Traditions and ceremonies remain etched in cultures all over the world, especially in Africa where most commodity coffees are grown.

20 Mar 2015

While coffee blends and brands are expanding globally, traditions and ceremonies remain etched in cultures all over the world, especially in Africa where most commodity coffees are grown. In many cultures, the ritual of drinking coffee is given semi-religious status due to the beverage’s mood altering capabilities. 

Saeco, an Italian coffee brand has explored what people find attractive in coffee in order to understand the coffee landscape. It’s important to note that coffee is harvested around the world, with different blends making their way to the different parts of the globe.

“Highlighting interesting trends and cultures around the world in coffee consumption lends itself to increased appreciation for coffee and how it’s uniquely appreciated and celebrated in Africa”, said Lucy Jones, Marketing Head, Philips Consumer Lifestyle, Africa.


The coffee: 
Coffee, known as Kahawa in the Ethiopian region, was first discovered and consumed in Africa, in the Ethiopian province of Kaffa, which lent its name to the plant, its seeds (or beans), and beverages made from them.

Naturally processed Ethiopian coffees often have a syrupy body with a densely sweet berry flavour, typically blueberry or strawberry. Washed coffees often contain jasmine or lemongrass characteristics, and are lighter and drier on the palate.

How it is served: 
Ethiopia celebrates coffee with an elaborate coffee ceremony which forms an integral part of Ethiopian culture and social life.  The process includes various factors such as the woman wearing a traditional white dress with coloured borders whom then proceeds to wash, roast and grind the coffee as a show to her guests. 

The brewed coffee is strained through a fine sieve several times before it is served to family, friends and neighbours who have waited and watched the procedure. The lady gracefully and expertly pours a golden stream of coffee into little cups called 'cini', pronounced si-ni, from a height of one foot or more without spilling the beverage.

SUPPLIED ENTRIES >>
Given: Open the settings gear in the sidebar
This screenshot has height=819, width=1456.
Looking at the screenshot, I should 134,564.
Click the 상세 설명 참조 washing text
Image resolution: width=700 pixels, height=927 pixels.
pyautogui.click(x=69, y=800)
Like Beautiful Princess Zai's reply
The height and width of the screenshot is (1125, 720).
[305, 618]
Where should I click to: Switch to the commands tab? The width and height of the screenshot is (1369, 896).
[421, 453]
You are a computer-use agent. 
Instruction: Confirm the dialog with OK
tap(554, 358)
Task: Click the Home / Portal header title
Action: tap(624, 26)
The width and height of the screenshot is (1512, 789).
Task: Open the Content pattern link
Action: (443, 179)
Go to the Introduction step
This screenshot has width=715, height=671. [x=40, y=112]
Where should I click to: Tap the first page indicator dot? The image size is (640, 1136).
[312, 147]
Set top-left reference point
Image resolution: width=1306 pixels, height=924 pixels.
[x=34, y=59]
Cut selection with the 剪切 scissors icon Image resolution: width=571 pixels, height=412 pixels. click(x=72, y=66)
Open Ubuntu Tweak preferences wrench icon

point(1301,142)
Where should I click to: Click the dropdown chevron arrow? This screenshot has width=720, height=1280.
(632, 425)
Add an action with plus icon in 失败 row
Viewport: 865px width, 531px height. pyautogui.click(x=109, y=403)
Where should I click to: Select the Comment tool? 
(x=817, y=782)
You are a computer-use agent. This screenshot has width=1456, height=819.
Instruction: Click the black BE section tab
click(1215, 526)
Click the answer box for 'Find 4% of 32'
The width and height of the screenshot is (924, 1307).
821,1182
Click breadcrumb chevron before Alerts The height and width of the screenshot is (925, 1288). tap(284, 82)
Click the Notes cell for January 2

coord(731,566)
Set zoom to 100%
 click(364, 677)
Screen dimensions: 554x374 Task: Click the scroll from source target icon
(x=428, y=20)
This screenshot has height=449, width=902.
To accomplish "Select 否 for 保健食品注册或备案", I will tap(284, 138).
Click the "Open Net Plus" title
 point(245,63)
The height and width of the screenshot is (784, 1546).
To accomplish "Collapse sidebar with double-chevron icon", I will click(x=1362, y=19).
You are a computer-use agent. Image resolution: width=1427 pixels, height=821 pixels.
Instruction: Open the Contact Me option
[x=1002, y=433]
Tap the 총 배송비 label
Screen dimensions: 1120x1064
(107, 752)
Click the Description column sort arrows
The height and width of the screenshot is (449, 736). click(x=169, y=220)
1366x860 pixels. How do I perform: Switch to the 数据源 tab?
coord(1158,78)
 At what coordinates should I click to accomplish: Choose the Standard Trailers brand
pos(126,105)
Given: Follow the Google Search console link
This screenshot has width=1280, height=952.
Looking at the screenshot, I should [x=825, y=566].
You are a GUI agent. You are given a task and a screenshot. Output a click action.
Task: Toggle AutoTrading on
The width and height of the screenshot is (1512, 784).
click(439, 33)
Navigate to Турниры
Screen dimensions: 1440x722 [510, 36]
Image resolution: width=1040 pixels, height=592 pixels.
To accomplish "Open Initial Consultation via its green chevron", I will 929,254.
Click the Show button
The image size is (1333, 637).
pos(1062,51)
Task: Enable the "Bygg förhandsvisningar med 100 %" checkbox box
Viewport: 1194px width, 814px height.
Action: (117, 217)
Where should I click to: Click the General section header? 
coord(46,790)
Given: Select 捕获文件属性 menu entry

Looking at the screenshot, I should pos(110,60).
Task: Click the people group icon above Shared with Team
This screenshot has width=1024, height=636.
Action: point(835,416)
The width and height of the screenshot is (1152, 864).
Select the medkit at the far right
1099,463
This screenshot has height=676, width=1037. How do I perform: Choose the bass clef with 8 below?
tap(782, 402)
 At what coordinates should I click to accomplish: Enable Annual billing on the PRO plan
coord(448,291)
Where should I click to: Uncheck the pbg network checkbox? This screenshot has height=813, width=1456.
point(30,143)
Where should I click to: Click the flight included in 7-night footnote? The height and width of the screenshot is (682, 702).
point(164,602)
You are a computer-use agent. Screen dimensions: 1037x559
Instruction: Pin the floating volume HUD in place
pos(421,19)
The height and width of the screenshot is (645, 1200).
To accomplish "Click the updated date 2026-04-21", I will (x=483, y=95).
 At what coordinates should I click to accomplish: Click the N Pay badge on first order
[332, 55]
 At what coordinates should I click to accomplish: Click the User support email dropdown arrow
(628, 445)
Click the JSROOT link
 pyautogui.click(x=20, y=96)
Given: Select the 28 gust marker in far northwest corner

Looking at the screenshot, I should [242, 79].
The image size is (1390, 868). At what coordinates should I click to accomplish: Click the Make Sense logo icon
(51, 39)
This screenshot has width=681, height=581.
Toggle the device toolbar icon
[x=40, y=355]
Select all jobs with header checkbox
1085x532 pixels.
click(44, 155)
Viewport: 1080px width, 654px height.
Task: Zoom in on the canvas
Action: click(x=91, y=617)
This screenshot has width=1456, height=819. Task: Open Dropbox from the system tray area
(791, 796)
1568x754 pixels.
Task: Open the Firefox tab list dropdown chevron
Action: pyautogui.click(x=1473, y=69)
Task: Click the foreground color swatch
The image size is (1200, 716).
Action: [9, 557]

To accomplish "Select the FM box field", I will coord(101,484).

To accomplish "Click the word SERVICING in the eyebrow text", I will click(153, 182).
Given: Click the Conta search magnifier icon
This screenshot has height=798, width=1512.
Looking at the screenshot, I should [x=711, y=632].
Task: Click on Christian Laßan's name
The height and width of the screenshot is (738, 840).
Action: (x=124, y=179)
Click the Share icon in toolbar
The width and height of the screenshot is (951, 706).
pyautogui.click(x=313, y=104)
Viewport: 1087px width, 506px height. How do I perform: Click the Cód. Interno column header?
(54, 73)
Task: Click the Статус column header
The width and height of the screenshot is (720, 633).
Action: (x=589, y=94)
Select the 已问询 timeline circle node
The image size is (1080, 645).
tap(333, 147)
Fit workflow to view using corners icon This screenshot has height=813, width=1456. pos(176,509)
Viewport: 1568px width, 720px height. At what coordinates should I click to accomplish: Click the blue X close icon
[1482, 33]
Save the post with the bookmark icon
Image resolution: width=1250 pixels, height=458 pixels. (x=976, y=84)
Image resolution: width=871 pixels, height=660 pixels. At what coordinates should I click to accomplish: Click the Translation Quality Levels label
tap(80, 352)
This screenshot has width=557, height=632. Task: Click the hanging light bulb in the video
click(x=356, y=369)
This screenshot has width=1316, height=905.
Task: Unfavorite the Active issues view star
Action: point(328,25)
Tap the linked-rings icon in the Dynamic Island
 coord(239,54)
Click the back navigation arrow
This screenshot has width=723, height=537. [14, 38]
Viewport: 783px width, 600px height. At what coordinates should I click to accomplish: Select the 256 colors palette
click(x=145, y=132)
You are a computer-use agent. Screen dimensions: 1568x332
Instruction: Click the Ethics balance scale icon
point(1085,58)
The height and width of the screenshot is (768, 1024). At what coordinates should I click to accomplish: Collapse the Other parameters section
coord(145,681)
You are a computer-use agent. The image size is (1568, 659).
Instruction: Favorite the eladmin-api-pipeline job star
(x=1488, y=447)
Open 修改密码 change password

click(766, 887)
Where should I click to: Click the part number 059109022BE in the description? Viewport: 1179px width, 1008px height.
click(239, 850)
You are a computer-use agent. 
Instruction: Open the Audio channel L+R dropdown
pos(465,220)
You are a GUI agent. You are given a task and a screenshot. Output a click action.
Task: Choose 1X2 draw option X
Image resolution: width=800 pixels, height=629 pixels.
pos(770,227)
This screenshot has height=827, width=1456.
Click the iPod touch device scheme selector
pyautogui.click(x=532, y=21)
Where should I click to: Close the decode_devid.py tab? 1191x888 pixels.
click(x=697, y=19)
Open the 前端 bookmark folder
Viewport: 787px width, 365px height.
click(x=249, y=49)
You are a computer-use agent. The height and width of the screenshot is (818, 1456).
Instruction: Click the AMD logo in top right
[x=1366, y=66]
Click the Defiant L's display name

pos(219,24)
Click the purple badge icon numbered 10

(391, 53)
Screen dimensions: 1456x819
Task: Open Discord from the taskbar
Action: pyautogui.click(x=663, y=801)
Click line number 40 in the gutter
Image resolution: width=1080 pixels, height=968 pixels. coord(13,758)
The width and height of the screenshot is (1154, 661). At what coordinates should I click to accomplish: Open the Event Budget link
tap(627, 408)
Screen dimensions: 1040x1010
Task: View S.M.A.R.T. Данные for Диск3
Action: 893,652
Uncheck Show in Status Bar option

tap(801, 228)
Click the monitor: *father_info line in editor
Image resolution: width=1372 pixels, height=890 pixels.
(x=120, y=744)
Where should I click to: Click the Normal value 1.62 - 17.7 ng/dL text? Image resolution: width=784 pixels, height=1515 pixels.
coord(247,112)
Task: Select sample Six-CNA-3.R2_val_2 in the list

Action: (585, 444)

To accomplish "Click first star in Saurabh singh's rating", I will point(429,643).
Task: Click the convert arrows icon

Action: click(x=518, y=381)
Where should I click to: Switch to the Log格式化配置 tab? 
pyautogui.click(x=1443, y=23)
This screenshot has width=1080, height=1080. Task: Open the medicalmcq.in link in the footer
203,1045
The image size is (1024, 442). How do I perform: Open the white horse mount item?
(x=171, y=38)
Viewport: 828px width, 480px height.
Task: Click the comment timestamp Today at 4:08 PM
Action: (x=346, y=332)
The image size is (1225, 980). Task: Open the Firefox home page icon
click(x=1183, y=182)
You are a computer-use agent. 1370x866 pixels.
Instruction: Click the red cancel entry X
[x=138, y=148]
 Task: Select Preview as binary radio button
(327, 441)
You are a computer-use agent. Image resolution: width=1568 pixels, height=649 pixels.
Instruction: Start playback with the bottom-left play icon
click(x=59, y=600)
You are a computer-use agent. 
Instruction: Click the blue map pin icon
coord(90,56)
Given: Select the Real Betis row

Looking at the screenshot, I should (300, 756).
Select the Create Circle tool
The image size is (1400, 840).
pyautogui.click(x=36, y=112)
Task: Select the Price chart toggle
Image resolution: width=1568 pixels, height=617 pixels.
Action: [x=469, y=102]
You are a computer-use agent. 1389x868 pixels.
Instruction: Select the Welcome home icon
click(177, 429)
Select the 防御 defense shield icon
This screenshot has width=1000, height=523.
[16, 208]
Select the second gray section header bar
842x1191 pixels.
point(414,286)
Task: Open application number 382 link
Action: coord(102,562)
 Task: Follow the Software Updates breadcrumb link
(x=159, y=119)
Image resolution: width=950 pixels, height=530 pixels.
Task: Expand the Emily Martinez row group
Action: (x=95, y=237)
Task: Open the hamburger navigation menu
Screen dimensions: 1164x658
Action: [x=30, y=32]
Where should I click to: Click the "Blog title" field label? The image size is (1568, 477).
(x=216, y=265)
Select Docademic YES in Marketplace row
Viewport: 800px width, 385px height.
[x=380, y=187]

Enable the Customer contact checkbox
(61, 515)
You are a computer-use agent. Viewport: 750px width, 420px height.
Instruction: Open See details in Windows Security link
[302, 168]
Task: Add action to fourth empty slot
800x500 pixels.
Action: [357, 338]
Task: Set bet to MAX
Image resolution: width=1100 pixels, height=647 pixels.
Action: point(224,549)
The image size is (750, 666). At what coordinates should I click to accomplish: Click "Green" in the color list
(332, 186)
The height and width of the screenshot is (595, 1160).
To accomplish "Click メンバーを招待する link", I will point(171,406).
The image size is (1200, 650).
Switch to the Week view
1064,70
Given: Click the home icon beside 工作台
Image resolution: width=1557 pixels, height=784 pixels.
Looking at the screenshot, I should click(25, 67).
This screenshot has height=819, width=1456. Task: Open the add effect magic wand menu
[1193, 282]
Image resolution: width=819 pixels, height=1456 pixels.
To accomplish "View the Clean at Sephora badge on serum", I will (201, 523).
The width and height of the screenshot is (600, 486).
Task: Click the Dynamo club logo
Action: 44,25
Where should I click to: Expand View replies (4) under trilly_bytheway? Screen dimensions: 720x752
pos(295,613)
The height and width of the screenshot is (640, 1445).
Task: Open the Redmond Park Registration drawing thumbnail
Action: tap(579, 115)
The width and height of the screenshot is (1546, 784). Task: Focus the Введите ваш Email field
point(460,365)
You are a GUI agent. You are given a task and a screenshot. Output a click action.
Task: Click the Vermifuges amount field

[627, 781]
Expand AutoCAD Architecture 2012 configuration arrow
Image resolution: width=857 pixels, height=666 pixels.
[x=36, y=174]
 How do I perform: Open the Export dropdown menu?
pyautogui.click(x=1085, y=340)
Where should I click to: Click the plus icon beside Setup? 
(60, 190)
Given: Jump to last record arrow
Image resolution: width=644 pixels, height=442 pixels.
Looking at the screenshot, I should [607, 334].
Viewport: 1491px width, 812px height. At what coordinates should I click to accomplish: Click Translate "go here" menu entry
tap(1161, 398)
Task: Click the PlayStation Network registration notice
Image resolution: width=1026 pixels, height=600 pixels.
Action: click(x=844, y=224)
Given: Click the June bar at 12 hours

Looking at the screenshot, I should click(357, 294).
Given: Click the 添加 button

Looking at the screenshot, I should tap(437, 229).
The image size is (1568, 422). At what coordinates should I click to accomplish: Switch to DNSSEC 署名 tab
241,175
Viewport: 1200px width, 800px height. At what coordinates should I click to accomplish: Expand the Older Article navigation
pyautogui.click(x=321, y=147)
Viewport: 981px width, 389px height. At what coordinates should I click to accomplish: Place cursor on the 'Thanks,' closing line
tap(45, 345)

TASK SET >>
1. Translate this sentence from the coffee-traditions text into Spanish: "Washed coffees often contain jasmine or lemongrass characteristics, and are lighter and drier on the palate."
2. Answer these questions from the coffee-traditions text:
(a) In which Ethiopian province was coffee first discovered and consumed?
(b) What is the name for the little cups the coffee is poured into?
(c) What kind of dress does the woman wear during the ceremony?

EXPECTED RESPONSES >>
1. Los cafés lavados suelen tener notas de jazmín o hierba limón, y son más ligeros y secos en el paladar.

2.
(a) Kaffa.
(b) Cini.
(c) A traditional white dress with colored borders.